- Macne Nana Vocaloid 3 Japanese and English bundle
- Developers: MI7 Japan Yamaha Corporation
- Release: March 28, 2009
- Stable release: Macne Nana V4 / December 15, 2016
- Operating system: Microsoft Windows macOS
- Available in: Japanese, English
- Type: Voice Synthesizer Software
- License: Proprietary
- Website: Official website

= Macne Nana =

Voicebank developed for Reason and GarageBand

Macne Nana (Mac音ナナ/マクネナナ, Makune Nana) is a vocal developed for Mac computers for Reason and GarageBand. Her Garageband and Reason voicebanks were able to be ported over into UTAU, and later on, she was released for Vocaloid 3.

==Development==
In 2008, VOCALOID was only available on Windows, and there was no equivalent software for the Mac. This inspired Haruna Ikezawa to start working on something using her own voice: Macne Nana. Macne Nana was released as the first member of the Macne series (Mac音シリーズ). It followed the success story of Hatsune Miku, a voice produced for the Vocaloid software which was produced for Microsoft Windows only.

Macne Nana, along with a cheaper alternative compact version called "Macne Nana Petit (Mac音ナナ Petit)", released on March 28, 2009 for the software Reason and GarageBand. She possessed 104 sounds, while the Nana Petit version had less samples as it lacked the triple and bass ranges.

This led to a series of vocals similarly to Nana being added to the "Macne Family". Users were also able to take advantage of the Macne Nana and Macne Nana Petit's open license status to exploit her vocals into other software; this had led to UTAU conversions existing.

===Additional Software===
A later version of the software "Macne Nana 2S" was created, the character of "Macne Nana Petit" had become by this point Nana's younger sister "Macne Petit (マクネプチ (Mac音プチ)" and was released with a vocal called "Macne Petit 2S" on the same day. The 2S version had improved performance and was released with an already converted UTAU vocal. This version was recorded in the scales of D#4/G#4/C#5 and had 117 samples, more than the first Macne Nana release.
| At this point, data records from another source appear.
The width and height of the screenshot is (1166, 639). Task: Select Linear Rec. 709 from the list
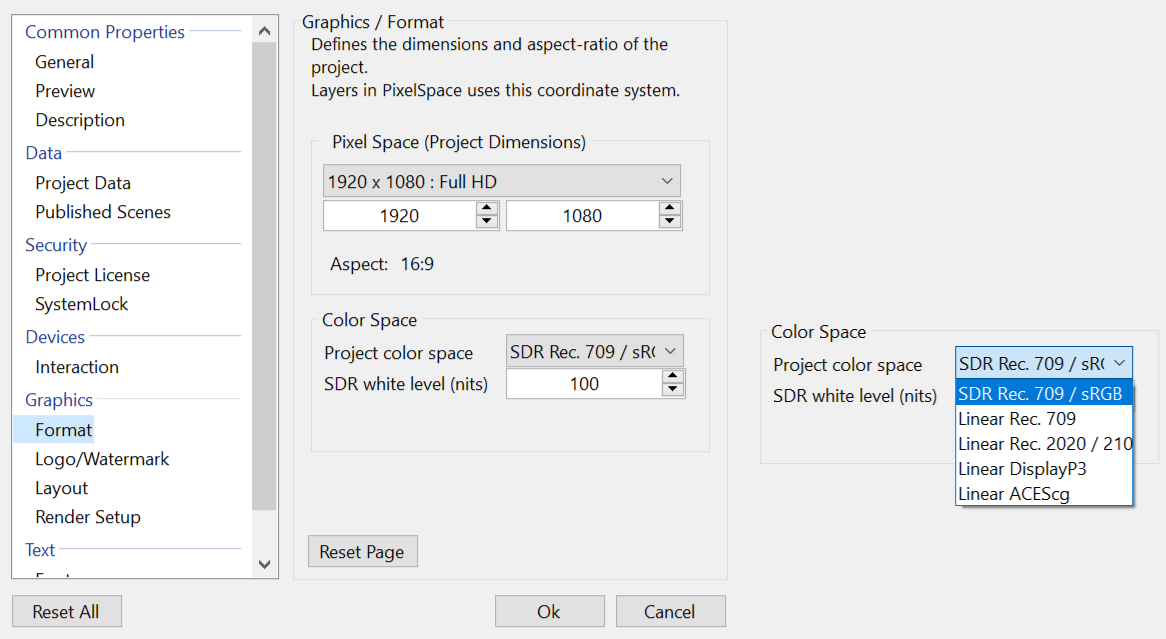coord(1017,419)
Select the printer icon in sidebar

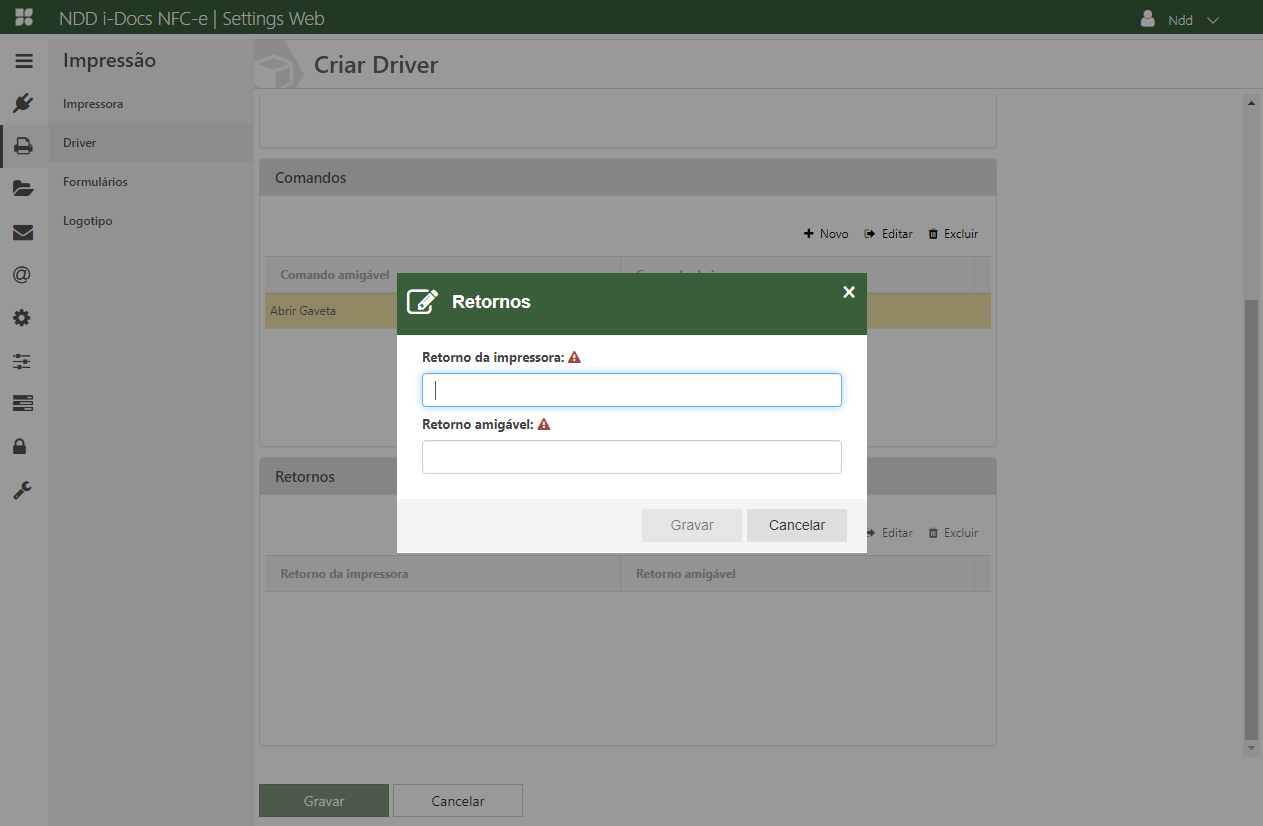point(23,146)
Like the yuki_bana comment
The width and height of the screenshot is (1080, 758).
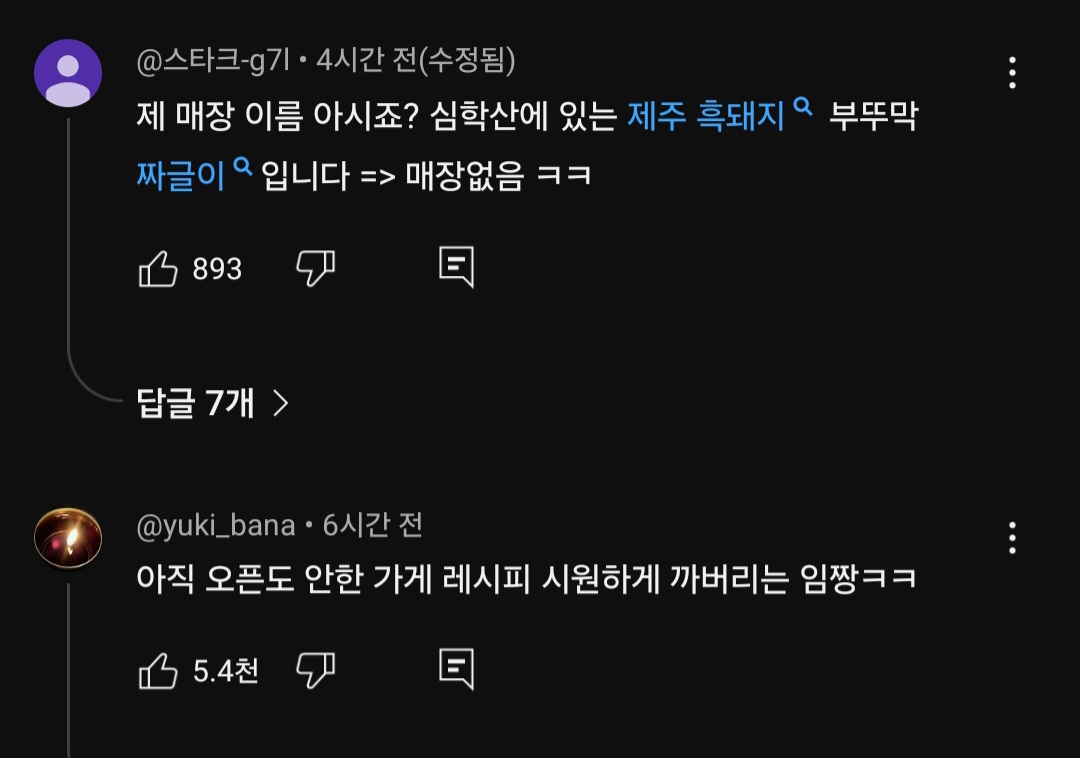[158, 671]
After the news of the Mac version of the engine "Vocaloid Neo" was released, a Vocaloid was considered. However, though the news was interesting, as a Magazine editor Haruna Ikezawa had no budget for a Vocaloid production. Later, after things were sorted to produce the Vocaloid 3 version, teasers were left hinting at Macne Nana being produced for Vocaloid 3. This was later confirmed on Macne Nana's Twitter account.
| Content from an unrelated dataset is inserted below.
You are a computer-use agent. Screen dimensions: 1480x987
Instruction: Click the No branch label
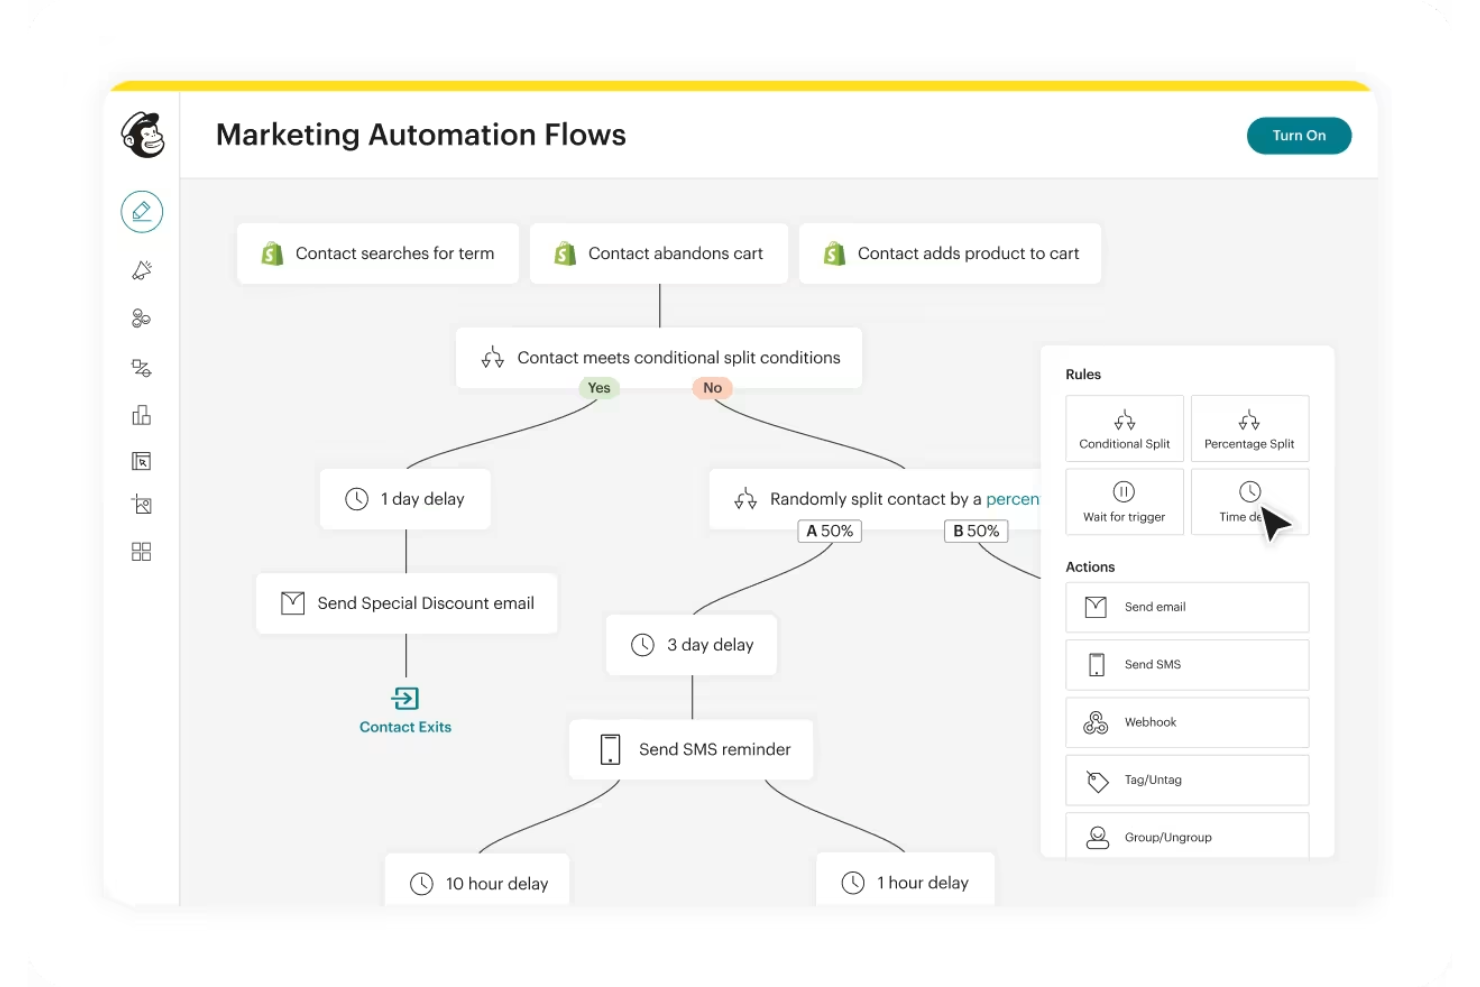point(711,388)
According to Mac Fan magazine, there was a conversation with Yamaha; no money was involved and the OK was given for the voice of Haruna Ikezawa to become a Vocaloid release. The vocal would be reviewed at 70% completion. If the vocal does not meet with expectations, it will be scrapped. It will only be put forward to commercial release if the vocal is satisfactory. In October 2013, it was confirmed she was going ahead and that she would have both a PC version and a Mac version, with Bplats doing the recording. It was also confirmed she would include an English as well as a Japanese vocal.

It was mentioned in an interview that a Chinese vocal was not completely out of question yet, as they made a test vocal for Nana in that language. However, it is not a complete version so they don't guarantee a release for it.

==Competition==
Those who pre-ordered the Vocaloid 3 version were entered into a competition to win one of 10 signed hand-drawn pictures by Haruna Ikezawa and Gomoku Akatsuki (あかつきごもく).

==Characteristics==
She is the third eldest daughter of the Macne family and the main star of the Macne series itself alongside her younger sister Macne Petit. Macne Nana is cheerful and positive (but a little clumsy), she is accident prone but always looks on the bright side of things even when running late for work. Macne Nana is about 14 or 15 years old according to her official profile, her 3 sizes are B87 W57 H87 with a height of 157 cm or 5' 2" (5.150 ft).